In an ice bath, small intestine and colon were dissected to obtain tumor and para-tumor tissues. These tissues were fixed in 10% phosphate-buffered formalin, dehydrated, paraffin-embedded, characterized with hematoxylin-eosin staining and analyzed by pathology professionals. The immunohistochemistry were carried out as previously described [32]. The antibodies used in this study were anti-β-catenin for immunohistochemistry.

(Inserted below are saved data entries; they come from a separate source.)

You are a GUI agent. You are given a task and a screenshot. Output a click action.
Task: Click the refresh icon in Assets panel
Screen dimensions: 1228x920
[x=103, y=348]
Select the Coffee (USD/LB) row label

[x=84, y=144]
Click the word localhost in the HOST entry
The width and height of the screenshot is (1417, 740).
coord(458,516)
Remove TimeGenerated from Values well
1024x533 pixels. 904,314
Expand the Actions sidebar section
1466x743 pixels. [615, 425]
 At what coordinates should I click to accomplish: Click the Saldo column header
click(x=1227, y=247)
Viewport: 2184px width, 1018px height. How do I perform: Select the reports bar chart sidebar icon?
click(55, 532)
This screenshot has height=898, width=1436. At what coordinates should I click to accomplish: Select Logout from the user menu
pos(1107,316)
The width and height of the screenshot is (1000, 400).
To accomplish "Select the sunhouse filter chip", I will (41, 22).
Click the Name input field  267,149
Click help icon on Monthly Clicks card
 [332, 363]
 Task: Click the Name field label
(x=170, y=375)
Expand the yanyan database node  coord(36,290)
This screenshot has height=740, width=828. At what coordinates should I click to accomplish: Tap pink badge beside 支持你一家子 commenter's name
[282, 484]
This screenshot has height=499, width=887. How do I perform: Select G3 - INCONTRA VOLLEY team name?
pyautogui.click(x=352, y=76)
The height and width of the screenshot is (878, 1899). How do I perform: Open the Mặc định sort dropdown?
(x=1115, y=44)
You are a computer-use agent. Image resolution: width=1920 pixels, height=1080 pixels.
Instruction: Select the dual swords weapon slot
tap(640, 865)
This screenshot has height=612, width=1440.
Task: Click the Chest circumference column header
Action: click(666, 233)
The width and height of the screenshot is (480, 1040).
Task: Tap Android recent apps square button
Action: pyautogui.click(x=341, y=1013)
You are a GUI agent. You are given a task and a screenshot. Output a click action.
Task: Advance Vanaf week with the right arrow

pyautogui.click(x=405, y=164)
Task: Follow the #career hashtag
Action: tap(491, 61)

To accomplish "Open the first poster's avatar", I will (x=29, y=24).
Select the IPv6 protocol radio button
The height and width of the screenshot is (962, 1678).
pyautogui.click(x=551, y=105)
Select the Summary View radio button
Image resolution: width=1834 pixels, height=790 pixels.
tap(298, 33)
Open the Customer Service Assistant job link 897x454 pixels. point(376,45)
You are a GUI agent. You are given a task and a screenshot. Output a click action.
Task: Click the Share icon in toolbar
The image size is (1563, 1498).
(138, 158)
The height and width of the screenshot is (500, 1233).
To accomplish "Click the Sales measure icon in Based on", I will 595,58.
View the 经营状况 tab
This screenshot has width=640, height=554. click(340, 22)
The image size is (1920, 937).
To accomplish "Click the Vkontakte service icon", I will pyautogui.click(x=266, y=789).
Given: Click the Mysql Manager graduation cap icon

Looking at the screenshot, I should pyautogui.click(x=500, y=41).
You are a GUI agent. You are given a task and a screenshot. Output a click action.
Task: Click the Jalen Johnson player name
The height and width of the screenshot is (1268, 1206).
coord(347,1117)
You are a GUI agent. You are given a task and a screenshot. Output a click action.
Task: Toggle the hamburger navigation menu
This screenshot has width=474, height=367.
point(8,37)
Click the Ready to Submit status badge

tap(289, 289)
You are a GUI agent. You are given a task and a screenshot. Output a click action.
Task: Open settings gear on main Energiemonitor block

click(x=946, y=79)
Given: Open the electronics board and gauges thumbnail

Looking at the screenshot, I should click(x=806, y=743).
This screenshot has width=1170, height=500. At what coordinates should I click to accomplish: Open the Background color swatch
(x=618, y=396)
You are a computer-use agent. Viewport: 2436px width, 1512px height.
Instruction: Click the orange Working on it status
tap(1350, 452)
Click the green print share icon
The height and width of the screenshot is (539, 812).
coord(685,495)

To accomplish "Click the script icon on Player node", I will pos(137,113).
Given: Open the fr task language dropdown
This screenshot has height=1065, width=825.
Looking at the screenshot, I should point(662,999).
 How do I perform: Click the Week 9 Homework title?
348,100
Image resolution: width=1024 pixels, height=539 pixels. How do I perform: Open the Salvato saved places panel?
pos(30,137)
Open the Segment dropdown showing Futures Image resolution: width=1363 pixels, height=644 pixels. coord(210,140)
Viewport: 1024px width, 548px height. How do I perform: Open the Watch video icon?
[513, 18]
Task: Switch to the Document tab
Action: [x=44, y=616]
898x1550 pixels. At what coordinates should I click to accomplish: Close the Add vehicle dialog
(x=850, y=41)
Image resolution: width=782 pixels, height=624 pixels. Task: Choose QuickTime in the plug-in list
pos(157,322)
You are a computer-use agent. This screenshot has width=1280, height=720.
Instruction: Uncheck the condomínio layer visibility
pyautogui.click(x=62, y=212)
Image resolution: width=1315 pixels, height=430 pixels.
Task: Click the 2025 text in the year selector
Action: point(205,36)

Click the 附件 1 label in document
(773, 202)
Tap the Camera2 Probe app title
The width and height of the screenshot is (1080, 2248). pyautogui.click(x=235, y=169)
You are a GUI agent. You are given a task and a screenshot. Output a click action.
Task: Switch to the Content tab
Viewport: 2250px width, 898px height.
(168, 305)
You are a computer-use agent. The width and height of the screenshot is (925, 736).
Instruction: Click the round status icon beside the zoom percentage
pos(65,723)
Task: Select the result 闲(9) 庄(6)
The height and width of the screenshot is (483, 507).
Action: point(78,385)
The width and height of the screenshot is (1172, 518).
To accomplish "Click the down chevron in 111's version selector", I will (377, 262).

4.6. Cell Culture and Treatment

HCT116 and SW480 human colon cancer cell lines were purchased from the Cell Bank of the Chinese Academy of Sciences (Shanghai, China) and KeyGen Biotech (Nanjing, China), separately. Both lines were maintained at 37 °C in an atmosphere containing 5% CO₂ in Dulbecco’s modified Eagle’s medium (DMEM, Keygen, Nanjing, China) supplemented with 10% (v/v) fetal bovine serum (FBS, Gibco, SA). Cells were seeded in 10-cm dish at the density of 1 × 10⁵ cells/dish for 24 h, then treated with either 0.1% DMSO, or different concentrations of PEO for 24 h.

4.7. MTT Assay

The cells in the logarithmic phase, between 5 × 10³ and 10 × 10³ in 100 μL, were seeded in 96-well plate. After 24 h, the cells were treated with various concentrations of PEO ranging from 1 µM to 25 µM. After 24 h of incubation at 37 °C in 5% CO₂, the supernatant was removed and replaced by 100 μL of 1, 5, 10, 25 μM PEO for 24 h. 20 μL of 3-(4,5-dimethylthiazol-2-yl)-2,5-diphenyltetrazolium bromide (MTT, Sigma, Louis, MO, USA) solution was added to each plate and incubation was performed at 37 °C for 4 h. Medium was removed, and 100 μL dimethyl sulphoxide (DMSO, Hanbang, Jiangsu, China) was added to dissolved the purple crystals of formazan and incubated for 30 min at 37 °C constant temperature oscillator (THZ-C, Taicang, Jiangsu, China). Finally, the optical density (OD) was measured at 490 nm using a Microplate Reader (51119000, Thermo, Waltham, MA, USA). Cell viability was calculated using the following formula:

Cell viability % =[(OD_drug − OD_zero)/(OD_control − OD_zero)] × 100%

4.8. Q-PCR

HCT116 cells were seeded at 1 × 10⁶ cells/well in 6-well-plates and cultured overnight. Then, the cells were respectively treated with various concentrations of PEO (0, 1, 5, 25 μM) for 24 h. The total RNA was isolated using Trizol reagent (Thermo) following the supplier’s instruction. The cDNA was synthesized from total RNA using HiScript^® II 1st Strand cDNA Synthesis Kit (Vazyme, Nanjing, Jiangsu, China) according to the manufacturer’s instructions. RT-PCR analyses were performed on the Applied Biosystems QuantStudio 3 Real-Time PCR Systems (Thermo) using ChamQ^TM SYBR^® qPCR Master Mix (Vazyme). The cDNA was amplified with the following primers: c-myc forward, 5′-CTG AGG AGG AAC AAG AAG ATG AG-3′; c-myc reverse, 5′-TGT GAG GAG GTT TGC TGT G-3′; cyclinD1 forward, 5′-GGT TCA ACC CAC AGC TAC TT-3′; cyclinD1 reverse, 5′-CAG CGC TAT TTC CTA CAC CTA TT-3′; β-catenin forward, 5′-CAT CTA CAC AGT TTG ATG CTG CT-3′; β-catenin reverse, 5′-GCA GTT TTG TCA GTT CAG GGA-3′; Glyceraldehyde 3-phosphate dehydrogenase (GAPDH) forward, 5′-GGT GTG AAC CAT GAG AAG TAT GA-3′; GAPDH reverse, 5′-GAG TCC TTC CAC GAT ACC AAA G-3′. The PCR amplifications were performed at 95 °C for 30 s, followed by 40 cycles of thermal cycling at 95 °C for 10 s, and 60 °C for 30 s. All the qPCR analyses were performed in triplicate. Finally, the cycle threshold (C_T) values were determined for analysis.

4.9. Statistics

Statistical analysis was performed using Prism 5.0 software (GraphPad Inc., La Jolla, CA, USA). Each analyzed parameter was expressed as Mean ± SE. The statistical significance of the differences was determined using one-way analysis of variance and Tukey’s multiple comparison test. p < 0.05 was considered statistically significant (* p < 0.05; ** p < 0.01; ***, p < 0.001).